Desmotivação, falta de meios – das 3 mil viaturas ao serviço da PSP, mil estão avariadas, foi dito no programa – falta de inspectores na PJ, a assumpção de que o tema segurança e justiça só entram no debate das ideias políticas para resolver o problema dos «amiguinhos» ( aludindo ao processo Casa  Pia em que se engendraram leis para tentar «salvar» alguns arguidos ligados a forças partidárias) foram questões tratadas pelos intervenientes, ressaltando a ineficácia do Estado de Direito, seja por falta de meios financeiros, seja por compadrio, em dar combate a um dos maiores flagelos da sociedade e que intranquiliza os cidadãos. E por falar em compadrios,retivemos a frase de Medina Carreira quando relevou o facto de haver em Espanha mais de cem autarcas presos por corrupção: «Até parece que os patifes estão todos do outro lado da fronteira», ironizou, deixando claro que gente com responsabilidades em diversos órgãos públicos para os quais foi eleita, depois de praticar crimes e de ser condenada, continua passear-se impune, desafiando as polícias, as leis e os juízes incapazes de contornarem os diversos «alçapões» que os arguidos com poder financeiro conseguem engendrar. Veja-se o caso Isaltino…Não admira como confirmaram os intervenientes, que o fenómeno da desigualdade de tratamento dos cidadãos perante a Justiça seja um dos factores de descrédito para os cidadãos: «Quem rouba uma galinha é preso e algemado; quem rouba todo um aviário nada lhe acontece».Desigualdade que também esteve bem patente no paralelo traçado por Medina Carreira nos casos Rui Pedro e Maddie. Enquanto no que respeita ao desaparecimento do jovem de Lousada a PJ foi acusada de desleixo na investigação ( e um dos seus agentes até foi acusado de assédio sexual por parte da mãe do jovem), o rapto (?) ou morte (?) da menina inglesa movimentou grandes meios e até a «interferência» de altos governantes dos dois países.
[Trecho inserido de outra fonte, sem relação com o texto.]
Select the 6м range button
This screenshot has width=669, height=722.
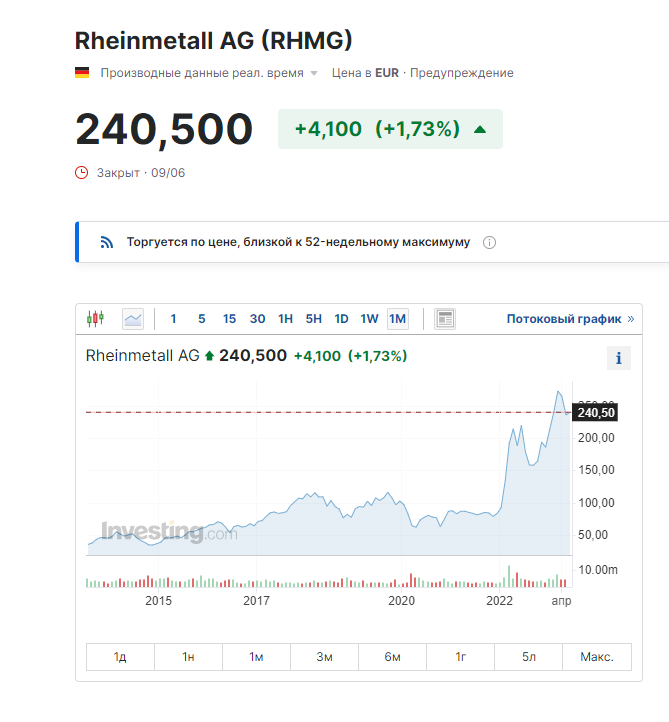392,657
A questão das escutas também foi referida, sublinhando a esse respeito Eduardo Dâmaso que o facto de Portugal ter um dos melhores sistemas de escutas da Europa não impede que as mesmas sejam «diabolizadas»…

Mas, apesar de todas as contingências desfavoráveis, as forças da ordem continuam a somar êxitos. No Algarve, a GNR capturou nove romenos e moldavos suspeitos de dezenas de assaltos a casas e postos de combustível. Pensa-se que este  «gang» seja o responsável pelos roubos violentos a moradias isoladas que ultimamente tiveram lugar no Algarve, lançando om pânico entre os estrangeiros de idade avançada,vitimas indefesas desta «horda» do Leste.